Friday, 8 July 2016

Where do minorities fare best? Ethnic inequalities across England and Wales

Kitty Lymperopoulou – University of Manchester and ESRC Centre on Dynamics of Ethnicity

Nissa Finney – University of St Andrews and ESRC Centre on Dynamics of Ethnicity

Ethnic minority groups in central London districts have, on average, 5 percent higher unemployment than their White British counterparts and 15 percent higher levels of overcrowding in housing. Within these districts ethnic inequalities are marked. Our analyses showed not only the extent of ethnic inequalities across England and Wales but that they are persistent over time and that they are greater in some parts of the country than others, and for some ethnic groups.

The disparity in the socio-economic position of ethnic minority and White British people has been a central and persistent feature of British society. Ethnic inequality has been well documented in studies for over 50 years: ethnic minority people have been found to fare worse than the White British across a range of employment, education, housing and health outcomes. What these studies have not shown is how the experiences of ethnic minority groups vary within and across localities. As well as demonstrating inequalities in diverse, urban areas, our study showed how they exist in rural areas with low ethnic minority concentrations. In 2011, in the rural hinterlands in England and Wales there were 5 percent more young adults from ethnic minority groups without any qualifications and 9 percent higher levels of overcrowding in housing.

Divergent experience of ethnic groups within areas raises questions about broader social processes of disadvantage and exclusion. For example, are services in an area addressing the needs of some groups better than others? Is racism and discrimination more prevalent in some areas than others? Are there places that are operating in such a way that no ethnic group is particularly advantaged and disadvantaged?

Our analysis for this research used 2001 and 2011 Census data for districts of England and Wales. Census data is unique in enabling the study of ethnic groups for sub-national areas of the UK. We calculated inequalities between ethnic groups for indicators of education, employment, health and housing. To examine geographical variation in ethnic inequalities we made use of the 2011 Office for National Statistics area classification which groups districts on the basis of 59 demographic and socio-economic variables.

Inequalities in employment (difference in unemployment rates) between Black African and White British ethnic groups in districts of England and Wales, 2001 and 2011



Notes: Inequality scores are shown for districts with an ethnic minority population at risk of at least 100. Districts are mapped as cartograms which depict them approximately proportional to their population size.
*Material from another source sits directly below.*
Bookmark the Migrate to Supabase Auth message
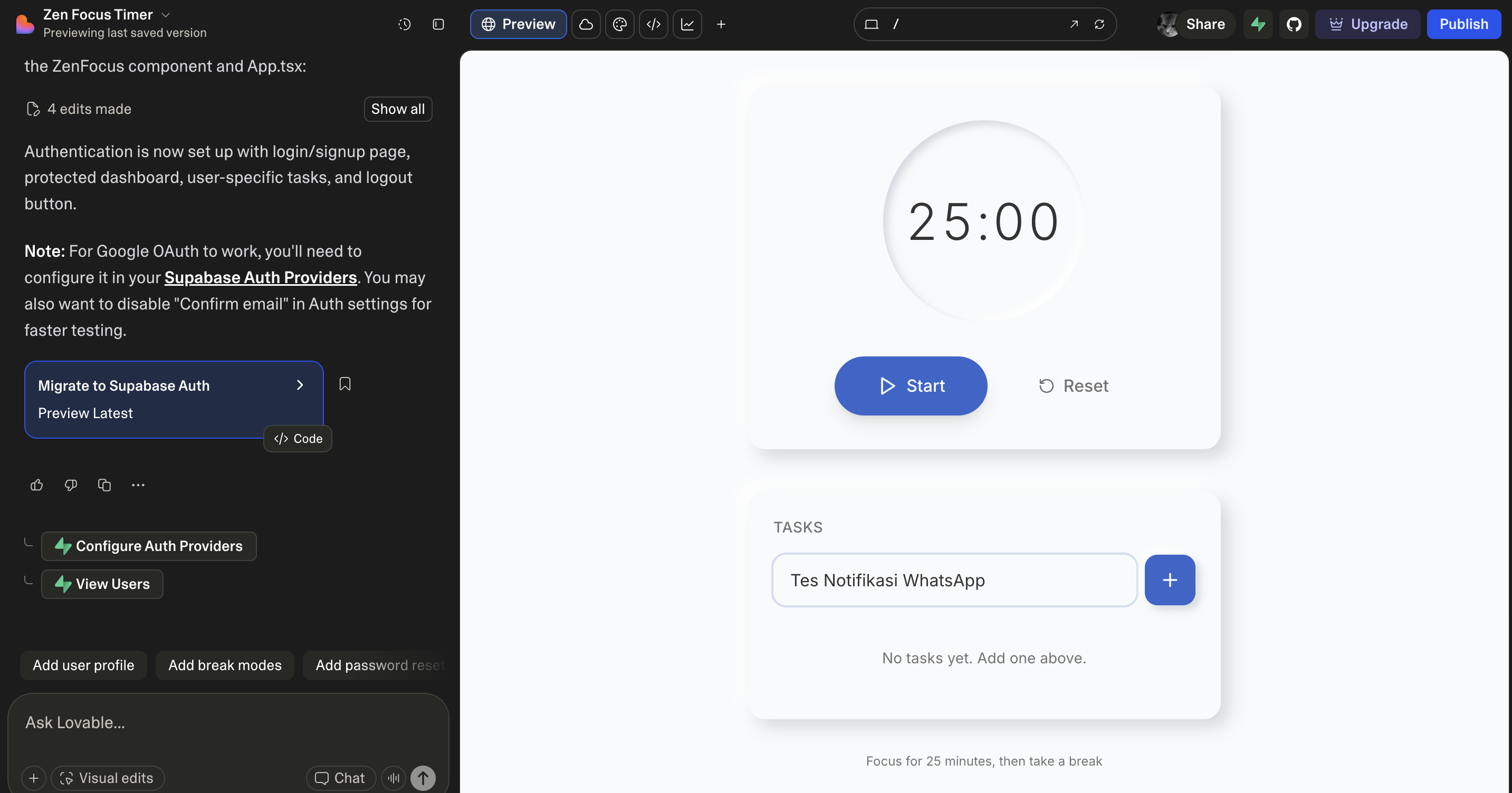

Employment inequality is measured as the the percentage point difference in the proportion of the Black African group and the White British group in those aged 25 or above who are unemployed. Hatched areas (positive score) indicate ethnic minority advantage in employment.

Ethnic inequalities were greatest and most widespread in employment and housing: most ethnic minority groups were disadvantaged on these indicators in 2001 and 2011 irrespective of where they lived, and this was particularly pronounced for the Black African group. This can be seen in the maps above: in 2011 people from the Black African group had higher levels of unemployment than White British people in most districts, particularly in urban areas located in London and northern England, reaching almost 30 percentage points higher unemployment in some areas. Over the decade 2001-2011 both the level and geographical spread of Black African employment inequality increased.
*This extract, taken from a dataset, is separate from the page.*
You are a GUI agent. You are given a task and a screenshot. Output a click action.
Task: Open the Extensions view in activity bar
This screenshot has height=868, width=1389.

The experience of the White Other ethnic group is also notable and distinctive, in terms of high levels of inequality in education and housing, particularly in rural and coastal areas. This group is made up of a high proportion of recent immigrants from Europe (mainly from the EU Accession countries). The evidence of their disadvantage, and its geography, points to a need for policy to consider migrant integration, for addressing inequalities and in relation to social relations and cohesion more broadly.

But the story is not exclusively of ethnic minority disadvantage. In terms of education and (age standardised) health, ethnic minority groups in most districts experienced lower inequality in 2011 than in 2001 and fared better than the White British group in 2011.

This research provides new evidence of the extent and persistence of ethnic inequalities in England and Wales. We have suggested that processes relating to segregation and integration may provide some explanation alongside a mismatch between demand for, and provision of, local services and the impact of immigration. The results suggest there is a need for both national and local policy intervention; nationally to address ethnic minority disadvantage in employment and housing, and locally, for example provision in rural and coastal schools for young people in the White other ethnic group. As Britain grapples with its position within, or alongside, Europe, understanding the patterns and processes of inequalities is more pertinent than ever.